Dimension dependency was additionally investigated by calculating Spearman’s rank correlation coefficients between the six EQ-5D + C dimensions.
Explanatory power analysis of all dimensions
We then predicted the EQ-VAS score from the EQ-5D dimensions, the cognitive dimension, and the socio-demographic factors. Univariate and multivariate regression analysis was applied. All descriptive EQ-5D + C dimensions were dummy coded (= standard): ‘some problems’ and ‘severe problems’ with ‘no problems’ as reference category. Separate and combined analyses were performed for participants with reported full health (EQ-5D profile of 11111) and without full health because of the combined effect of many respondents reporting to be in full health and the non-linear relations in the upper part of the scale. Only complete responses of the EQ-5D, cognition question, and EQ-VAS were selected for analysis.

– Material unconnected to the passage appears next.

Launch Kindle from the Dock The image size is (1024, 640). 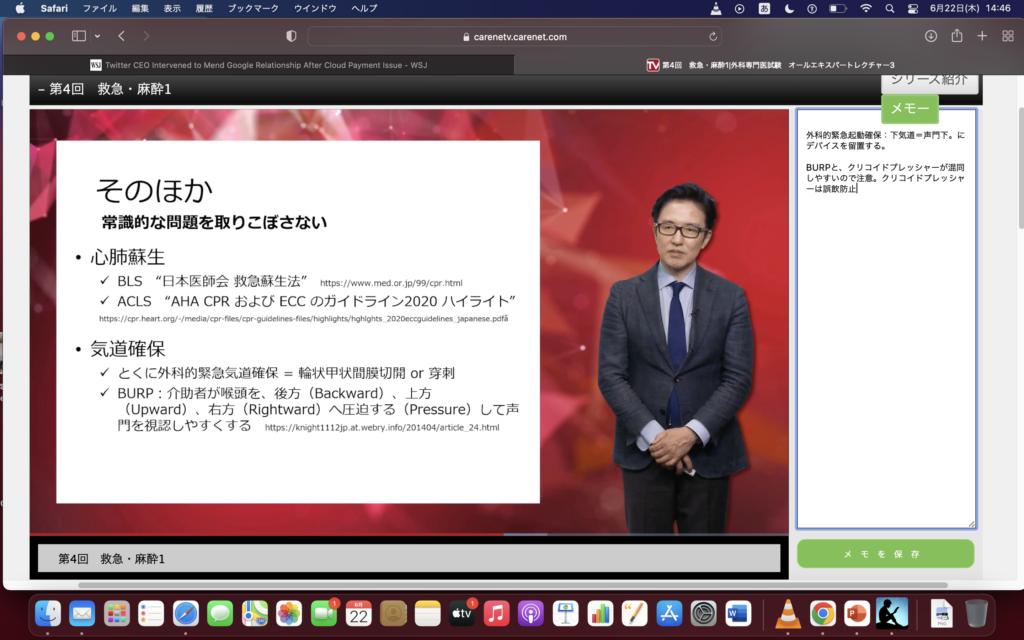(891, 613)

Firstly, we performed univariate regression analyses and predicted the EQ-VAS with the EQ-5D and cognition attributes. Subsequently, a multivariate regression analyses model was constructed including the original EQ-5D attributes. In the second step, the cognition attributes were added to the model in order to examine the additive effect. Multivariate regression analysis was also used to assess the explanatory power of any set of combinations of five of the six EQ-5D + C dimensions.
Secondly, the EQ-5D attributes, cognition attributes, and all socio-demographic characteristics were simultaneously offered (forced entry) to a multivariate regression model explaining the EQ-VAS score. The initial model contained first-degree interactions. The backward deletion strategy was employed, starting from a model with 16 variables. We deleted non-significant predictors from the model until only significant predictors remained (p < 0.05). The regression analyses were repeated for patients with specific injury categories to explore the effect of the cognition dimension among patients with and without traumatic brain injury (clinical known-group comparison).

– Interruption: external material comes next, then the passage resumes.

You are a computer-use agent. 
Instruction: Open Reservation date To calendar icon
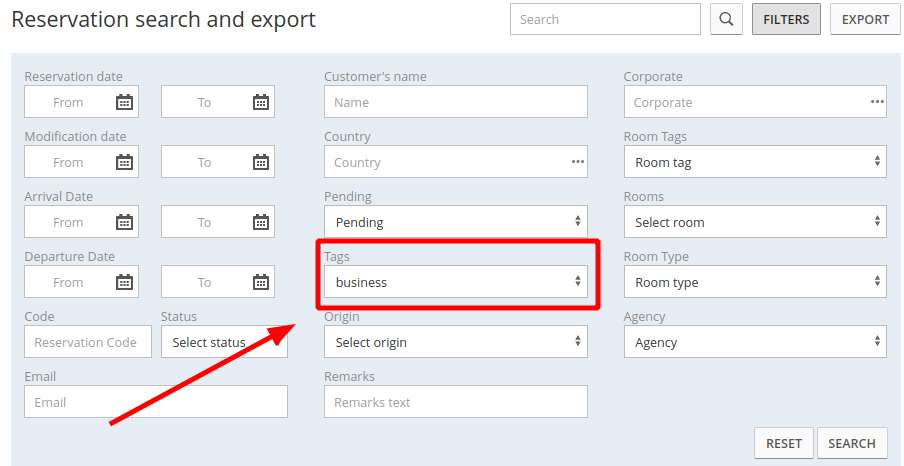(x=261, y=102)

All analyses were conducted using SPSS V.24 (Statistical Package for Social Sciences, Chicago, Illinois, USA).
The following hypotheses were formulated:
1.
There are no redundancies and dependency patterns in the domains of the EQ-5D-3L, but they may exist when cognition domain is added.
2.
There is no added descriptive value of cognitive information, i.e., the coefficient size of cognitive information (in cross-sectional explanatory analysis) is smaller than that of the least important EQ-5D3L domain, regardless whether socio-demographics are added.
3.
The explanatory power of the EQ-5D + C is higher compared to the EQ-5D in TBI patients due to specific cognitive symptoms after TBI.